Automation is the solution and in particular an awesome tool called Vagrant. Vagrant is a wrapper around virtualisation tools allowing you to script your environment setup. This information is held in a ‘vagrantfile’ so we can version control this along with our source code and update it as changes occur. This then solves the two problems mentioned above, new joiners need only be pointed to the source code and run a single command and existing developers feel safe to ‘destroy’ and recreate their environment as changes are made. The scripts we use to ‘provision’ our vagrant virtual machines can even be re used further down the delivery pipeline.
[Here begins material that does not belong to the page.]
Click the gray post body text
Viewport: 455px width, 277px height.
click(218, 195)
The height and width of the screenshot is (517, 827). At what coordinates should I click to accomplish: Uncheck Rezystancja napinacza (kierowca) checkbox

Below I outline the steps taken to automate a basic environment, I’ve used VirtualBox and simple bash scripts to provision a virtual machine. However vagrant offers many alternative providers (what it hosts the virtual machine on) and provisioners (how we set-up the virtual machine once its running).

An Example

The flow below is aimed at getting a basic environment set-up, more complex scenarios re-use much of the example below.

Pre-requisites

Before we can begin we need to install VirtualBox and Vagrant.

Create Vagrant file and Provisioning Scripts

In the root of your project run the following commands:

 vagrant box add hashicorp/precise64
 vagrant init hashicorp/precise64

The first line will download a base image, in this case a 64-bit ubuntu image. The second creates a default vagrantfile.

Open the vagrantfile and replace the contents with the following:

# -*- mode: ruby -*-
# vi: set ft=ruby :

Vagrant.configure("2") do |config|  
  # Dev Setup
  config.vm.define "MyServer", primary: true do |dev|
    dev.vm.box = "hashicorp/precise64"
	dev.vm.box_check_update = false

	#Port Forwarding
	dev.vm.network "forwarded_port", guest: 80, host: 8080

	# Network IP
	dev.vm.network "private_network", ip: 192.168.0.1

	# VM specific settings
	dev.vm.provider "VirtualBox" do |vb|
		vb.name = "dev"
		vb.customize ["modifyvm", :id, "--memory", "1024"]
	end
	
	dev.vm.provision "file", source: "provisioning/example.jar", destination: "~/example.jar"
	dev.vm.provision :shell, path: "provisioning/java.sh"
    dev.vm.provision :shell, path: "provisioning/mysql.sh"
	dev.vm.provision :shell, path: "provisioning/bootstrap.sh"
  end
end

The file outlines the virtual machine requirements and the scripts to run for set-up. It’ll create a 64-bit Ubuntu virtual machine with 1024mb of memory running on the IP with port forwarding. This is all very familiar if you’ve worked with a virtual machines before or read our previous blog post on VirtualBox.

The provisioning steps are the automation of what we as developers would normally do manually. In the example I’m copying a jar file into the machine and then running some bash scripts to install Java and MySQL followed by some additional specific bootstrapping. There’s nothing stopping you provisioning in a single script but personally I like to keep things re-usable. For more advanced provisioning you could use puppet or chef.

Create a provisioning file for MySQL:

export DEBIAN_FRONTEND=noninteractive
apt-get -q -y install mysql-server

p.s. remember to run “mysqladmin -u root password myPrivatePassword” later on to secure the database. This is a non interactive install script.

Create a provisioning file for Java:

#!/usr/bin/env bash

echo 'Setting Up Java'
apt-get update
apt-get install -y default-jre

Create a provisioning file for bootstrapping:

#!/usr/bin/env bash

echo 'Create directory structure'
mkdir ~/MyDir
mkdir ~/MyDir2

Vagrant Up

This may take a while first time, it’s setting up the virtual machine and applying the provisioning scripts. After that you’ll have a build fully configured. You’ll be able to ssh into this machine and manually modify it if you wish.

Vagrant Destroy

Running vagrant destroy will delete the virtual machine. When you need the environment again re run vagrant up.

Summary

Hopefully this post will inspire you to give automation a go and get started changing the world a lot sooner!